Tout de suite après la guerre, de nombreuses autorités juives se sont succédées devant le tribunal de l'Histoire pour témoigner de l'aide, des bienfaits et du soutien de l'Eglise auprès des victimes de la Shoah. Tous les historiens sérieux s'accordent maintenant à dire que ce « silence » apparent du Vatican agit la plupart du temps comme une couverture efficace pour sauver des vies. Il permit aussi d'entreprendre des négociations diplomatiques pour minimiser les persécutions de juifs, de catholiques, de polonais et d'autres nationalités dans les pays occupés par le Reich.

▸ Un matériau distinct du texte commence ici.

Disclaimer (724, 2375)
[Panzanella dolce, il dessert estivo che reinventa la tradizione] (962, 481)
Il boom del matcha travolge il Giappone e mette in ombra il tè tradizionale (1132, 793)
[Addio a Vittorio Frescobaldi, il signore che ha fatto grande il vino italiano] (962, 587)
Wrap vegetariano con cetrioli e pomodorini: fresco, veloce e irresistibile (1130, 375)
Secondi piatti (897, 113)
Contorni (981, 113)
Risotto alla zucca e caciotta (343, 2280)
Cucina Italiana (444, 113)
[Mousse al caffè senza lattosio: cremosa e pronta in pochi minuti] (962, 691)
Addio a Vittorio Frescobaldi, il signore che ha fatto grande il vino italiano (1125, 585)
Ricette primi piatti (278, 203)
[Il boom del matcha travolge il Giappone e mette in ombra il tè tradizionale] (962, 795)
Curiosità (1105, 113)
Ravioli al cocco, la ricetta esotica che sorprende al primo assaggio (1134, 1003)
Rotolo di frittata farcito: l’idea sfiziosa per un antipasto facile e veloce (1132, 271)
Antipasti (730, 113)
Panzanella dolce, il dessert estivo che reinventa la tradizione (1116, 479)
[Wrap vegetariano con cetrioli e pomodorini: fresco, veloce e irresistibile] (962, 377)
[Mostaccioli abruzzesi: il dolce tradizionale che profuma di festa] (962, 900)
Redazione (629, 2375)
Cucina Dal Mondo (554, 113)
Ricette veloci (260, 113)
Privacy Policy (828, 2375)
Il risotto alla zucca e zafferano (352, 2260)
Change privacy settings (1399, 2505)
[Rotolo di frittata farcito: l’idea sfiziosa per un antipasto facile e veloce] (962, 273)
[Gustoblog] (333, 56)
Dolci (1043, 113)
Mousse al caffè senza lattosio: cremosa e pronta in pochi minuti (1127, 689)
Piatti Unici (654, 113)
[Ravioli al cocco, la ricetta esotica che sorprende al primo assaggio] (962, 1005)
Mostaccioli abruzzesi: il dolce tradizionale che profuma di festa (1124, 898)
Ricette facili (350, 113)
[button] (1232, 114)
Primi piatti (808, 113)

Le film récent, Amen, de Costa-gravas, qui met en scène des hommes tourmentés entre le Bien et le Mal, doutant de leurs institutions respectives, l'Eglise catholique et le régime nazi, projette les fantasmes de ses réalisateurs qui n'ont pas pris part, eux non plus, à ce conflit, et qui se permettent de juger, voire de condamner les vrais protagonistes. Pie XII, le « pasteur angélique », fut acclamé par une foule en liesse à la libération de Rome. C'est l'Eglise tout entière qui se prépare aujourd'hui à en faire de même pour sa béatification prochaine. Dans le ballet de ceux qui joutent pour ou contre l'évidence, un autre témoin doit aujourd'hui être mieux connu, qui arrive sur la scène comme une divine surprise, un deus ex machina, à la fin du procès, pour attester de la vérité incontournable. Il s'agit d'Eugenio Zolli, le grand rabbin de Rome qui se convertit en 1945 pour l'amour de Dieu et de son Eglise, en prenant comme prénom chrétien celui du pape Pie XII. Nulle figure ne fut plus proche des réalités quotidiennes au cœur de l'Italie et de la chrétienté de son époque que cet homme dont les racines étaient pourtant ailleurs.